$9.2.5.$ Each of the four long, straight parallel conductors passing through the vertices of a square (the sides of the square are 30 cm) perpendicular to its plane carries a current of 10 A, with the current flowing in one direction in three conductors and in the opposite direction in the fourth. Determine the magnetic field induction at the center of the square.
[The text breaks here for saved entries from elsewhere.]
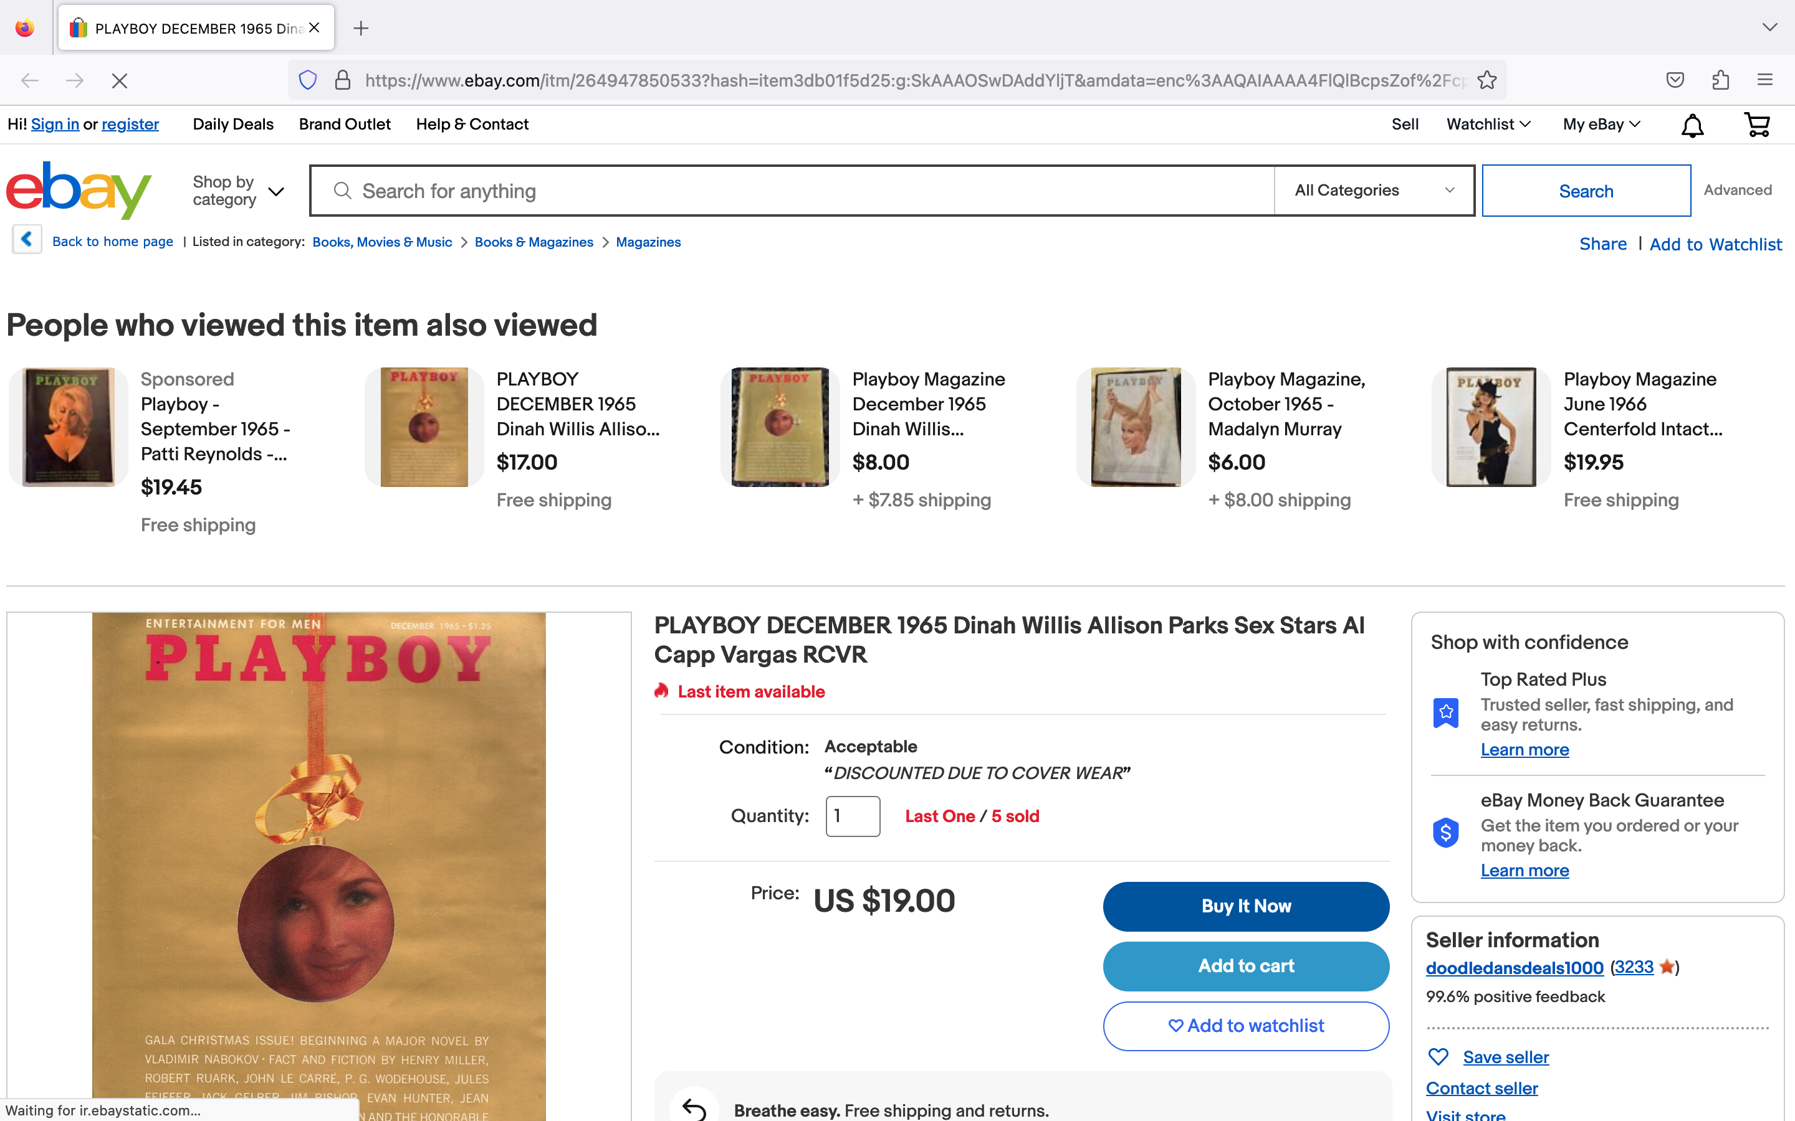Open the Firefox extensions icon
Viewport: 1795px width, 1121px height.
click(x=1721, y=80)
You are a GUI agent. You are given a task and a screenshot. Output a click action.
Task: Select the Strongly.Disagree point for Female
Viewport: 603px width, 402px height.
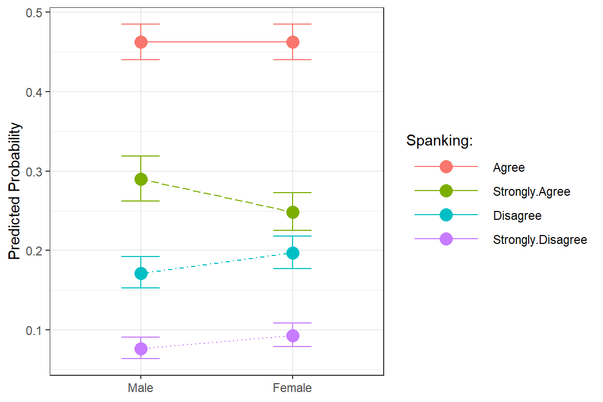click(293, 336)
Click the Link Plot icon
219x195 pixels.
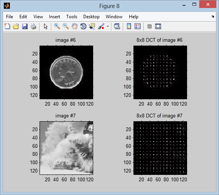pos(117,26)
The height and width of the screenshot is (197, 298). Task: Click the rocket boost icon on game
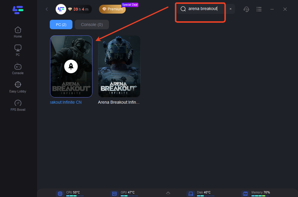tap(71, 67)
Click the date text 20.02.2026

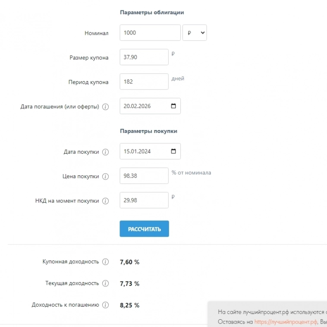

The total vector of magnetic induction $\vec{B}$ is found as the sum of the vectors of magnetic induction created by each of the wires $$ \vec{B} = \vec{B_1} + \vec{B_2} + \vec{B_3} +\vec{B_4} $$ Since $\vec{B_2}$ and $\vec{B_4}$ are oppositely directed - equal in magnitude and opposite in direction, then the total magnetic induction vector $\vec{B}$ will be co-directed with $\vec{B_1}$ and $\vec{B_3}$ and equal to the sum of their moduli $$ \vec{B_2} = -\vec{B_4} \Rightarrow \boxed{B = B_1 + B_3 = 2B_1}\quad(1) $$ We find the magnetic induction created by one wire at a distance of $a/\sqrt{2}$ from the center of the square as $$ B_1 = \frac{\mu_0 I}{2\pi\frac{a}{\sqrt{2}}} = \frac{\mu_0 I \sqrt{2}}{2\pi a} $$ Next, we substitute the obtained expression for $B_1$ into the expression $(1)$ for the total induction of the described system $$ \boxed{B = \frac{\mu_0 I \sqrt{2}}{\pi a} = 18.9~\mu T} $$
$$B = \frac{\mu_0 I \sqrt{2}}{\pi a} = 18.9~\mu T$$